John Paul White performs March 11 at Club Passim in Harvard Square, seen in a screen capture from a Country Standard Time video. It was the club’s final performance before shutting its doors because of the coronavirus.

With the coronavirus’ elimination of live shows, artists are struggling to sustain careers that are heavily reliant on in-person events. Club Passim, a nonprofit organization and venue in Harvard Square, has been leading the charge on supporting musicians. Beyond quickly launching virtual, livestream shows, it’s committed to helping with funding and donation opportunities.

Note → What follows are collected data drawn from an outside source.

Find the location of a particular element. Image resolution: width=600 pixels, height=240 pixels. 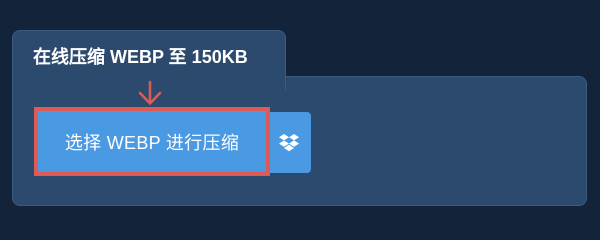

choose-webp-label: 选择 WEBP 进行压缩 is located at coordinates (152, 142).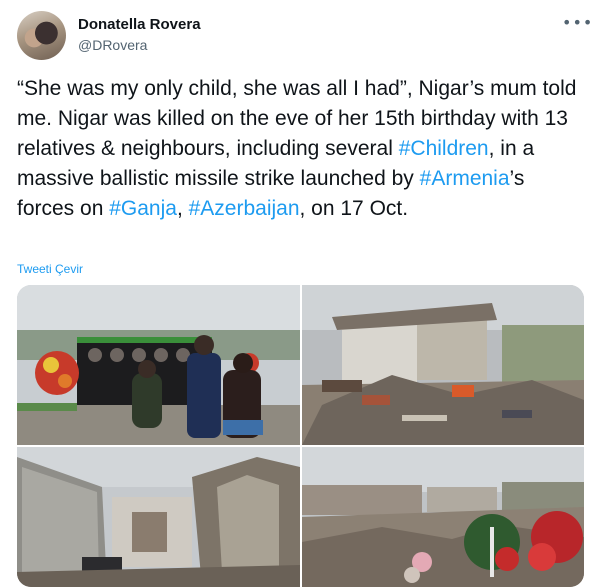 This screenshot has height=587, width=600. Describe the element at coordinates (182, 208) in the screenshot. I see `tweet-text-segment: ,` at that location.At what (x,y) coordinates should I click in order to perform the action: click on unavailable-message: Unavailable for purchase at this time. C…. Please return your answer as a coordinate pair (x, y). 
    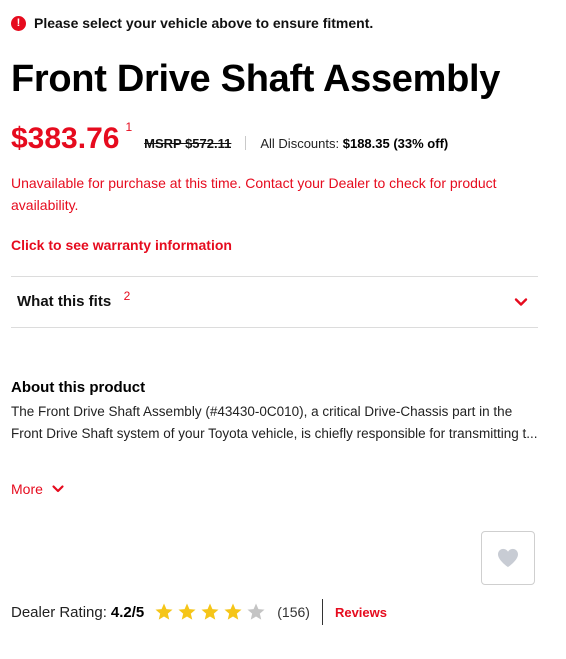
    Looking at the image, I should click on (254, 194).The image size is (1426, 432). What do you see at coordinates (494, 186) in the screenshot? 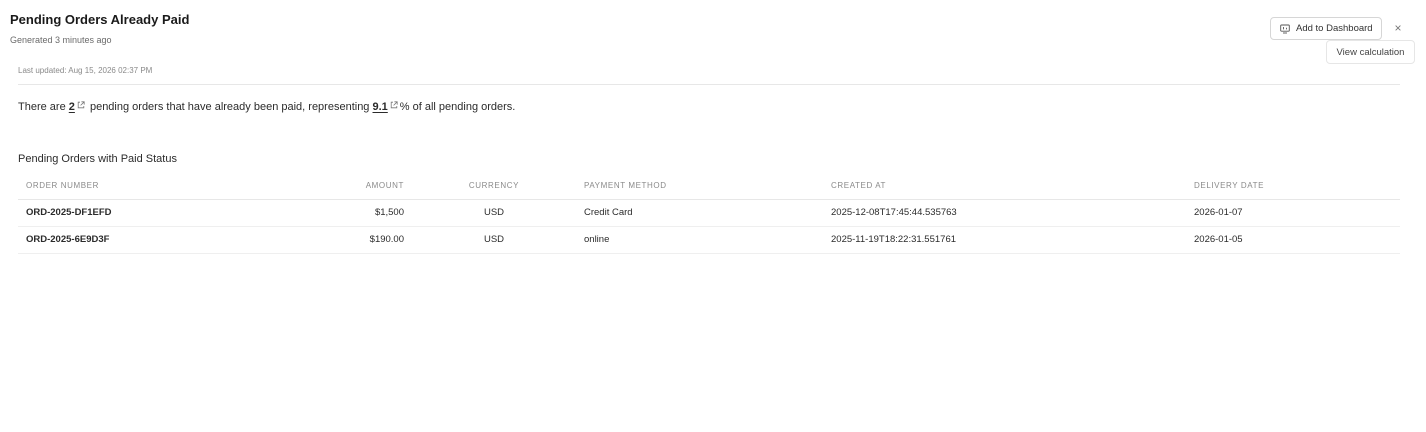
I see `column-header-currency: CURRENCY` at bounding box center [494, 186].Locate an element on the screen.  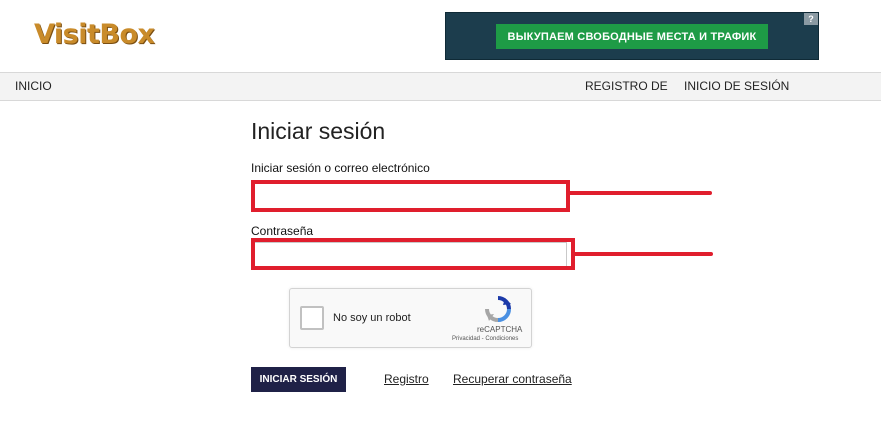
nav-register-link: REGISTRO DE is located at coordinates (626, 86).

Club manager Abby Altman discussed the ways Club Passim is adapting its offerings and how supporting artists now is a long-term investment offering returns for our community. This conversation has been edited and condensed for publication.

Abby Altman

When did Club Passim close due to Covid-19?

Our last show in the club was John Paul White on March 11, but we’d been seeing declining audiences for a few days leading up to that. 

Was it easy to move live shows online?

We didn’t do it perfectly, but it was easy for us to jump right in. Our last show in the club was March 11, and our first streaming show was March 12. We asked artists to stream from their Facebook pages and we handled the promotion. Because of the independent artists we work with, most were already familiar with doing livestreams. It is a little difficult to look back at those first shows though, since no one quite knew what they were doing yet.

Your streaming shows are free, but donations are strongly encouraged. Do most attendees donate?

From what we can tell, about a third of viewers donate: Some give less than the suggested amount and some give more. We also direct viewers to buy the artists’ merch during the show.

For shows canceled by coronavirus, Club Passim offers refunds, but you encourage patrons to waive their refunds and support the artists instead. Are the financial needs of artists more important than financial gain for Club Passim?

When we ask folks to waive their refunds, we’re essentially splitting the ticket sales as if a normal show were happening. The club is still getting a cut, but the artist is getting some as well. I would say it’s of equal importance because when the pandemic ends, if Passim isn’t around, that’s one less place for artists to play. As a nonprofit, it’s always about that balance between supporting the artists and keeping our doors open. 

Let’s talk about the Passim Emergency Artist Relief Fund. How did the idea come about, and how many artists have been able to take advantage?

This was one of the earliest ideas we had. When we closed down, the fact that everyone in the world was going to be affected by the pandemic was overwhelming. We knew that all we could do was focus on our own community. 

Any artist who has played or taught at Passim in the last 10 years is eligible for funding to be used however they want. Many of them are using it for rent payments. We launched the fund in mid-March and we’ve raised over $140,000 for around 250 artists. We actually have a waitlist of artists waiting for funding. 

Why are these funds so crucial now?

Money is always tight for professional musicians, especially full-time ones. Every musician is working three or four jobs; even in the best of times, being a full-time musician is more than full-time work. When folks looked out at their summers and saw their livelihoods cut, not only were people worried financially, but I know several artists seriously reconsidered their paths in life. Who could envision being a musician right now? The Passim funds give some hope to folks, beyond the ability to pay rent. 

Beyond the PEAR Fund, you also have the Iguana Music Fund, which was in place long before Covid-19. Are the funds limited to music-related costs?

The PEAR Fund is for anything at all. It’s labeled as disaster relief funding, and it’s income that’s not taxed. We don’t ask what the artists are using it for: We send them a check and it’s up to them.

Iguana funding does have to be music related. For Iguana, it’s a juried selection. For PEAR, if folks apply, we really only ask if they’re a musician and how much they make. For Iguana, it’s, “What are you doing, and why do you need this funding for your project?” We do follow up with those folks a few years later to see how their projects are coming along to make sure they’re staying on track. For the Iguana Fund, we also ask folks to participate in a showcase the spring after they win their grant so we can say to our community, “Hey, here’s where your donations are going.”

What’s the case for supporting the arts, especially now?

It’s harder right now because there are so many worthy causes to give to, between the wildfires and racial tensions and politics. I wouldn’t want to say that the arts are the most important, but they’re definitely very important right now. If we don’t support artists now, when the world opens back up, people won’t have those outlets to go to anymore. 

What makes artists vital to the success of our local economy and community?

The arts are important to every community. In similar ways to food, the arts are what bring people together and allow them to have conversations they wouldn’t normally have. In this climate with politics and the pandemic, we’ll need the arts to recover from these things. 

What are some ways music fans can give back and support artists? 

If you are into watching virtual shows, even though they are free, please consider donating. Even if it’s not feasible for you to donate $25, just $5 helps. 

To support artists directly, buy their music. Don’t just stream it, buy it. 

Something that I have done personally is subscribe to folks’ Patreon pages. I really like Patreon because it gives you more of a relationship with an artist. It’s not like you go to a concert, buy a CD, then see them once a year. You can establish a dialogue with that artist. Even if you don’t have a lot of money, you can usually be an artist’s patron for $2 a month. It’s a great way to get involved.